The brothers report that Jacob instructed them to tell Joseph to forgive them (50:15-17), and then they offer to be his slaves (50:18), precisely what he had dreamed. We do not know if Jacob told his children to approach the Viceroy, but it is clear that they feared him. Why did not Jacob tell Joseph himself? Did he too fear Joseph? Joseph once again talks about God, specifically stated ‘Am I in place of God?’ (50:19) the very same words Jacob used in responding to Rachel’s pleading for a child (30:2); a child she finally bore, Joseph. This seemed like the last opportunity for a real reconciliation; by reminding his brothers of God Joseph – once again – refused his brothers ambiguous plea for a reconciliation. The conspiracy of silence will continue.

Ancient and Midrashic texts attempt to explain Joseph’s actions to his brothers and his father.  The Biblical text tells us that Joseph ‘was pretty person and pretty to look at’ (39:6).

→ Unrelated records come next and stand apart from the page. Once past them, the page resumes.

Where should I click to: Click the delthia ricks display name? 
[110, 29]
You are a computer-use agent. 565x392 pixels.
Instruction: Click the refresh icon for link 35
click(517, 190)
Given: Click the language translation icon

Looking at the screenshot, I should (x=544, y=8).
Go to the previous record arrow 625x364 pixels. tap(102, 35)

The exact words in Hebrew are only used one other time in the Bible regarding his mother Rachel. A Midrash says of Joseph that after he was promoted by Potiphar he said ‘Now I have to admit I’m doing fine’. (9) It continues that Joseph ‘became pretty [not was pretty] . . . was like a man sitting in the market place daubing his eyes and smoothing back his hair . . . and saying ‘I am quite the man’. The Testament of Joseph states ‘and He [God] gave me also beauty as a flower, beyond the beautiful ones of Israel’. (10) One Targum’s translation of Jacob’s deathbed blessing of Joseph (49:22), is ‘And when [the Egyptian sages] praised you [Joseph], the daughters of the rulers [of Egypt] would walk along the walls and cast down in front of you bracelets and golden ornaments so that you might look at them’. (11)  All these ancient texts suggest that Joseph was quite aware of his beauty and in some that he enhanced his looks. That is precisely the ancient meaning of narcissism. (12)

(1) As suggested by Thomas Mann in ‘Joseph and his Brothers’ (London, Penguin Books, 1978).

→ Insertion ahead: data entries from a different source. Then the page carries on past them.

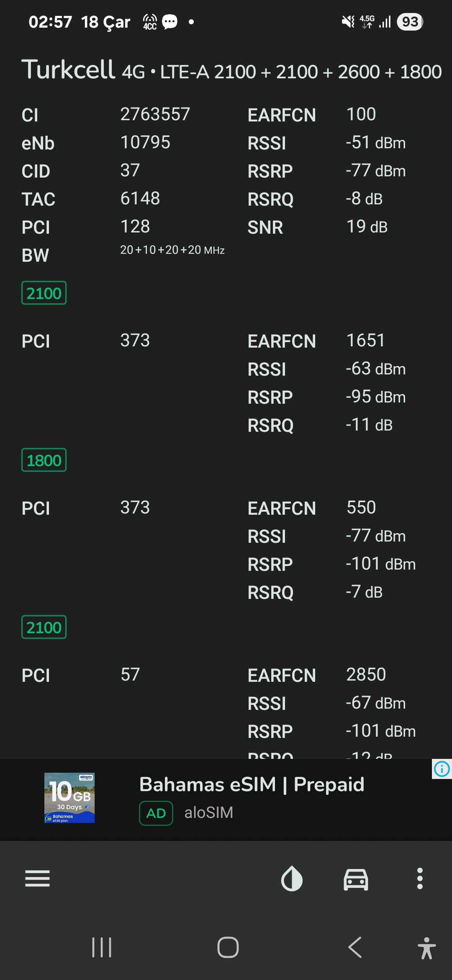Open the Bahamas eSIM ad thumbnail
The width and height of the screenshot is (452, 980).
pos(69,798)
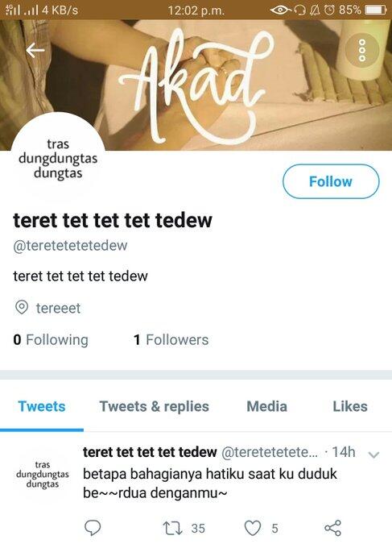Follow the teret tet tet tedew account

coord(331,182)
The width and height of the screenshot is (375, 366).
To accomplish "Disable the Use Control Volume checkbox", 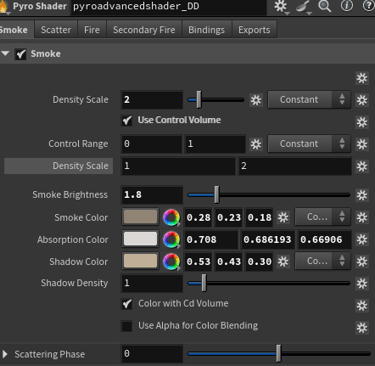I will 127,120.
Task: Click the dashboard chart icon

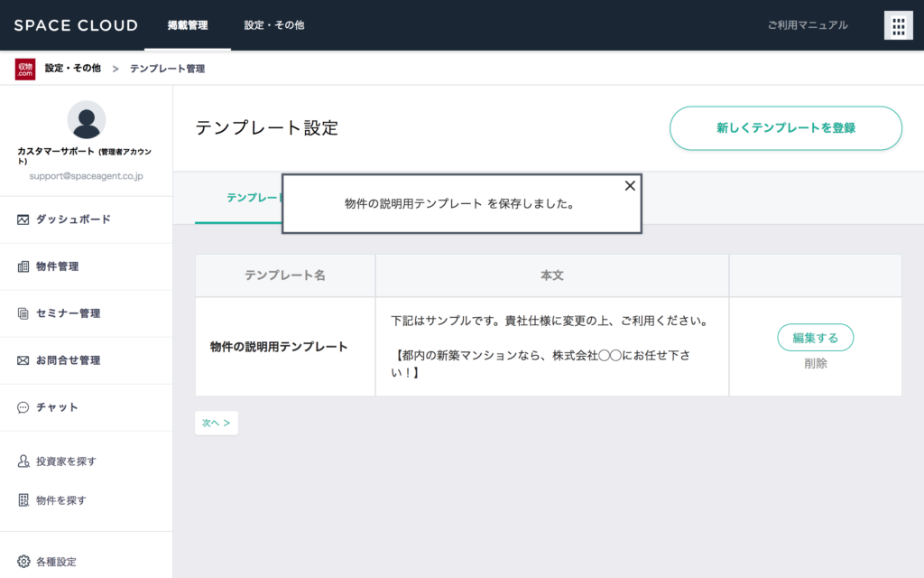Action: pos(23,219)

(2)  Sternberg, Meir, The Poetics of Biblical Narrative (Indiana University Press, Bloomington, 1985)  pg. 161.

(3) Herbert, Joseph and the Surprising Choice of God, quoted in Fung, Y.W., Victim and Victimizer, JSOT, Sheffield, 2000, pg. 176.

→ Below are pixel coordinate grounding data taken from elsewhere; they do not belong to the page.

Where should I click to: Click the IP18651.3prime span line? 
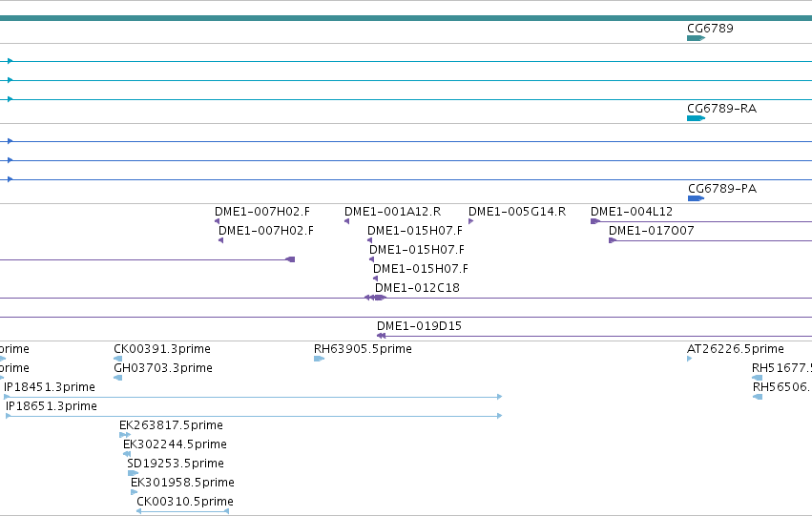[x=254, y=416]
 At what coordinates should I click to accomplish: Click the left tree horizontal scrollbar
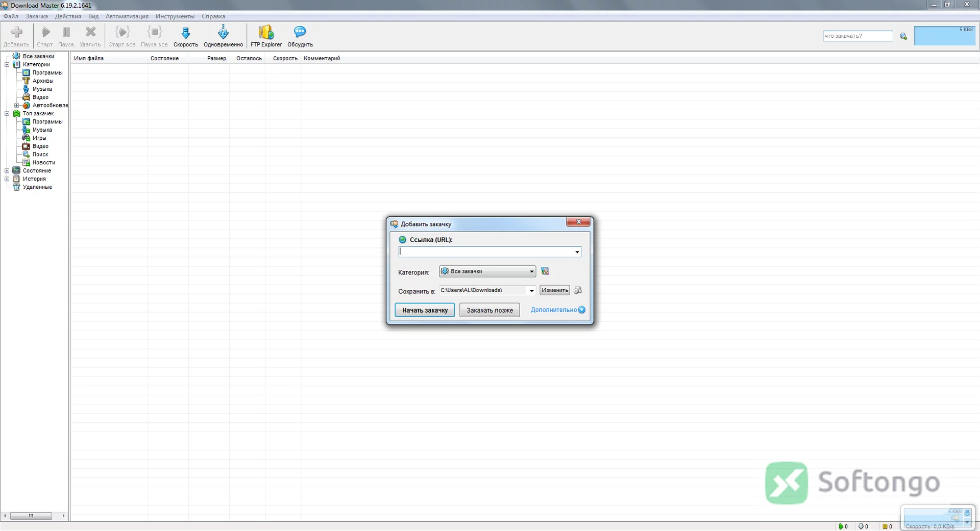(34, 516)
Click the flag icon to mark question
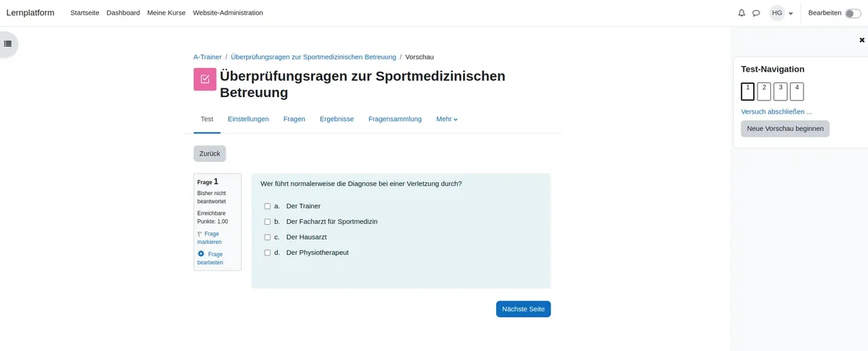The height and width of the screenshot is (351, 868). [x=200, y=234]
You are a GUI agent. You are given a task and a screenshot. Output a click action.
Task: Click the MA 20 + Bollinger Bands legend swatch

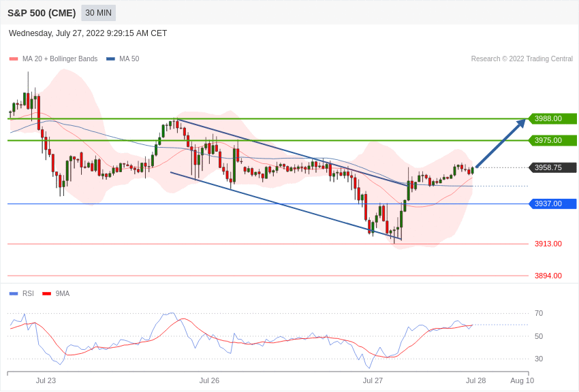point(14,59)
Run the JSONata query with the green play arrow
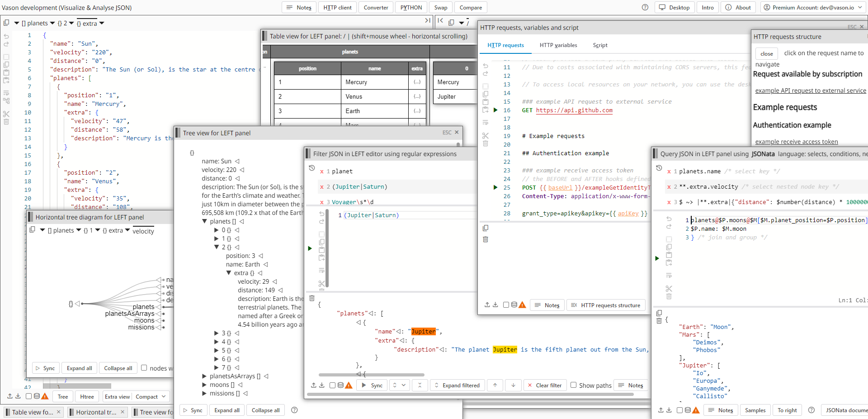Screen dimensions: 868x419 tap(657, 258)
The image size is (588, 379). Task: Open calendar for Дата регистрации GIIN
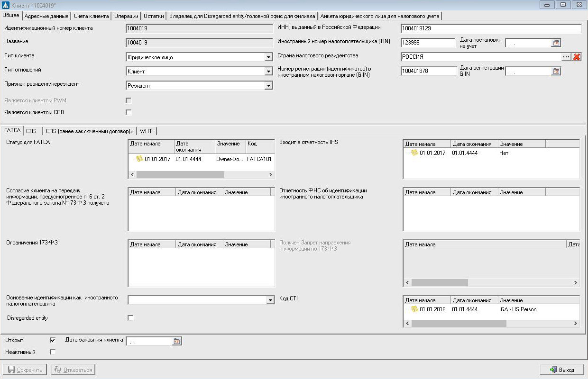pos(556,72)
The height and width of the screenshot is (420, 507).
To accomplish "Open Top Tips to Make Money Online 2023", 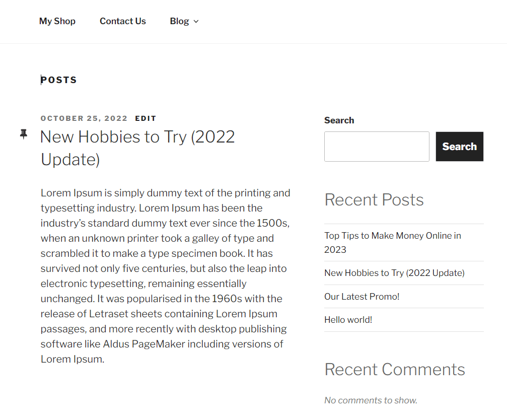I will (392, 242).
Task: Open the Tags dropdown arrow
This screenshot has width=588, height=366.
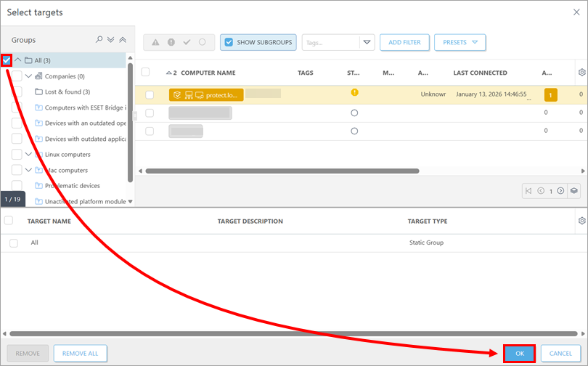Action: coord(367,43)
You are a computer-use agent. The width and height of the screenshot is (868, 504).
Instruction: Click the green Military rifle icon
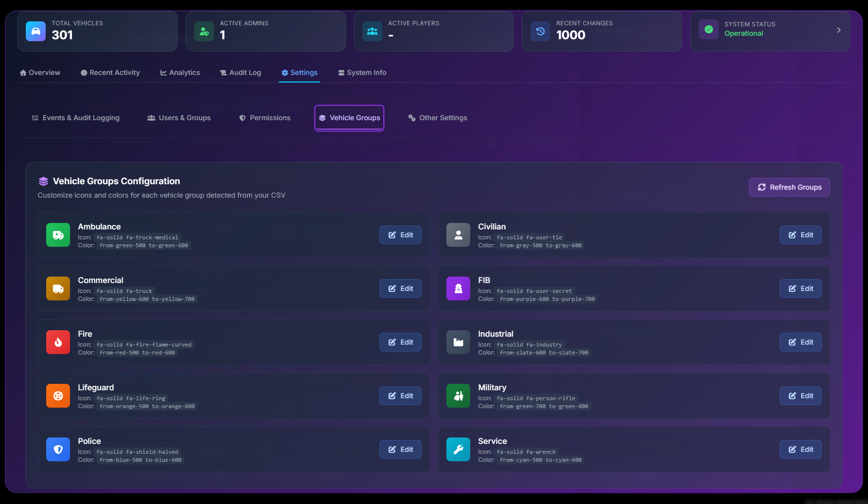tap(458, 396)
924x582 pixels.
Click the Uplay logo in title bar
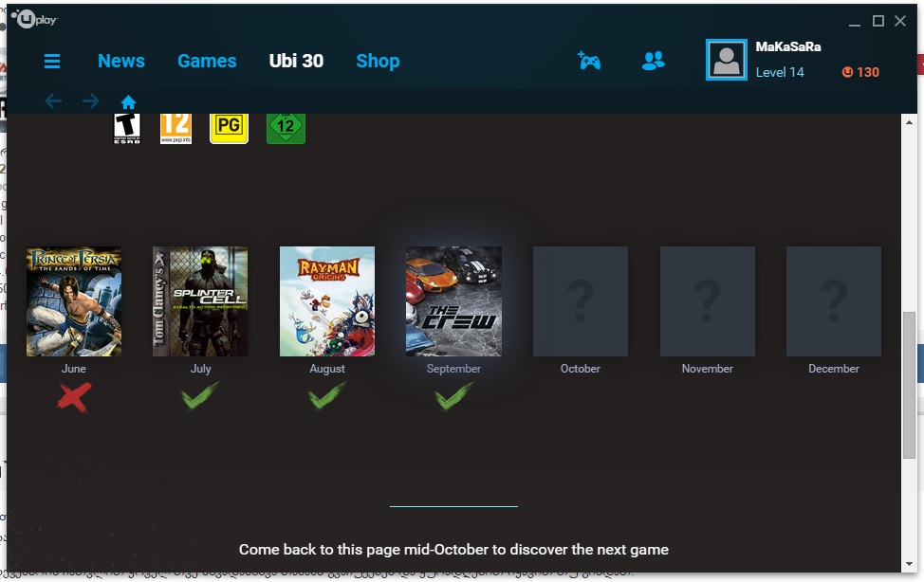pos(34,20)
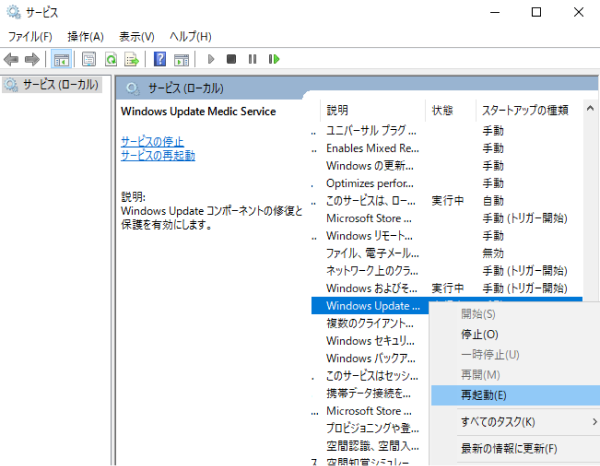Click the サービスの再起動 link

click(x=158, y=155)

(4) Turner, L.A., Announcement of Plot in Genesis, (JSOT, 96, Sheffield, 1990) pg. 162.

(5) Turner, pg. 162.

(6) O’Brien, The Contribution of Judah’s Speech to the Characterization of Joseph, CBQ, Vol. 59, #3, July 1997, pg. 445.

(7) Joseph names his first child Manasseh means 'to forget my hardship and my parental home' (41:51).

(8) Rabbi Simon bar Gamaliel said no one ever honored his father as did Esau, (Midrash Rabbah, Deuteronomy, Translated by J. Abramowitz, (Soncino, London, 1961) I-15, pg. 16-18.) That is why Esau is given priority when Jacob and he bury Isaac (25:9).

(9) Midrash Genesis Rabba 87:4.

(10) Testament of Joseph (18:4), quoted in Kugel, Tradition, pg. 69. In Islamic tradition Joseph and Ms. Potiphar named Zulaykha, is a perennial love story. During marriage ceremonies the story of love and beauty represented by Joseph and Zulayka is seen as divinely inspired. Even today Joseph is a great prophetic hero in Muslim topology.

(11) Targum Jonathan, quoted in Kugel, pg. 281.

(12) The Greek god-like narcissus looked at himself in the mirror of a river and fell in self-absorbed love with his own beauty.